All entries must be repeated exactly. No picture should appear in the result.
EXTRACTED RECORDS Block Start
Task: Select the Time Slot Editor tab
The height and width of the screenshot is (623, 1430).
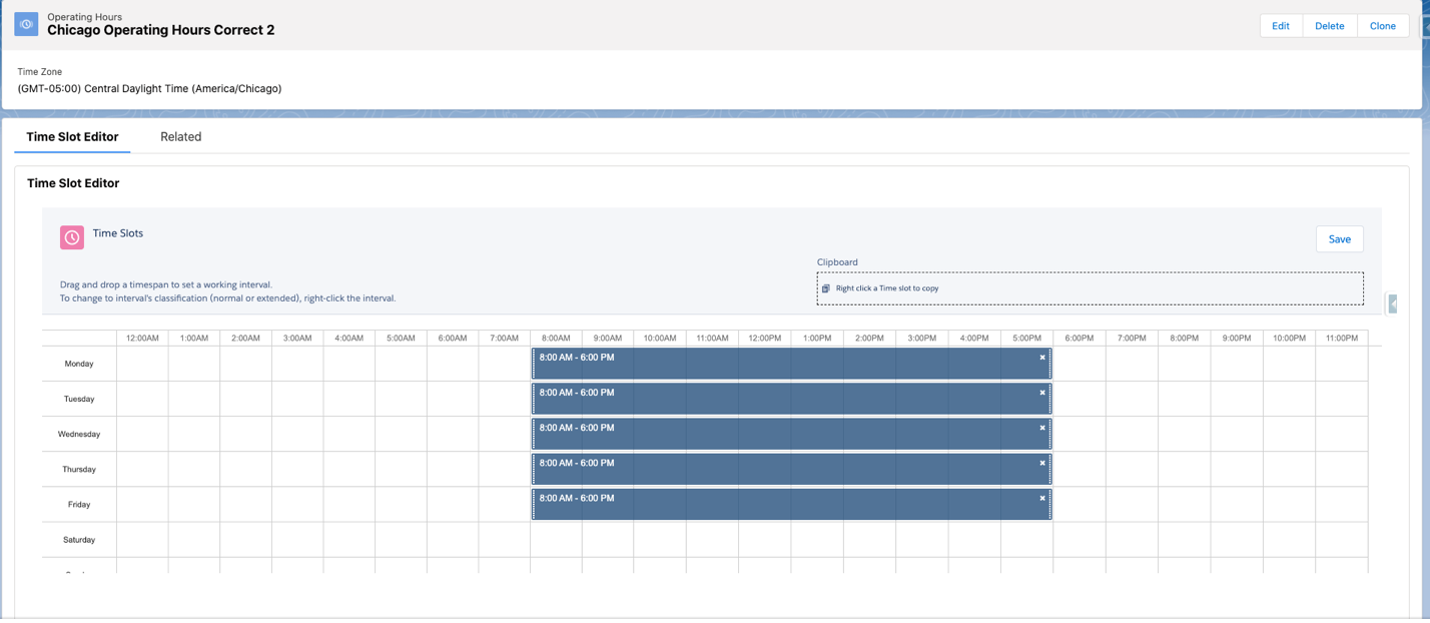Action: [72, 137]
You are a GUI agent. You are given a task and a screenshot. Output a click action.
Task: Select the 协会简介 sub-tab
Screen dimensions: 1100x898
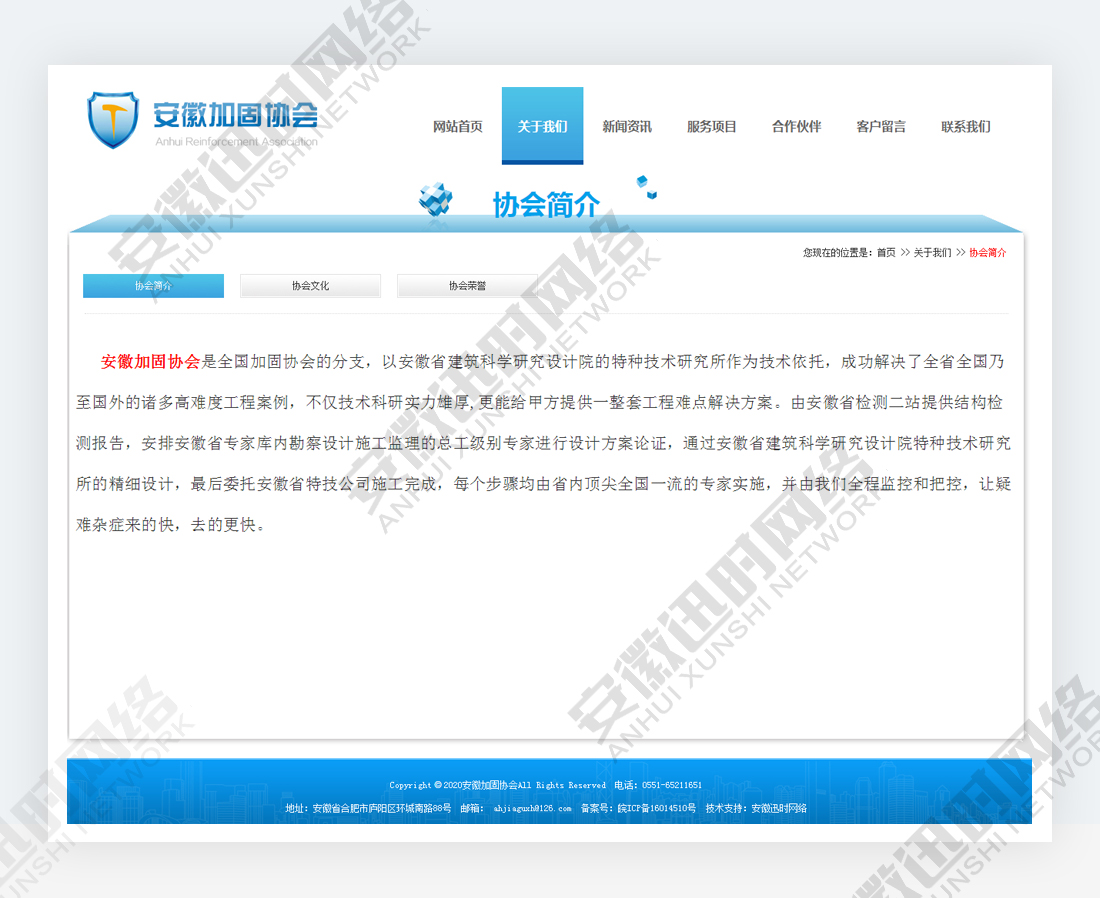pyautogui.click(x=153, y=286)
EXTRACTED RECORDS Block End
> [EXERCISE SOLUTION]:
Task: Select the Time Slot Editor tab
The height and width of the screenshot is (623, 1430).
Action: [72, 137]
You are a GUI agent. You are given a task and a screenshot. Output a click action.
Task: Select the 协会简介 sub-tab
Screen dimensions: 1100x898
pyautogui.click(x=153, y=286)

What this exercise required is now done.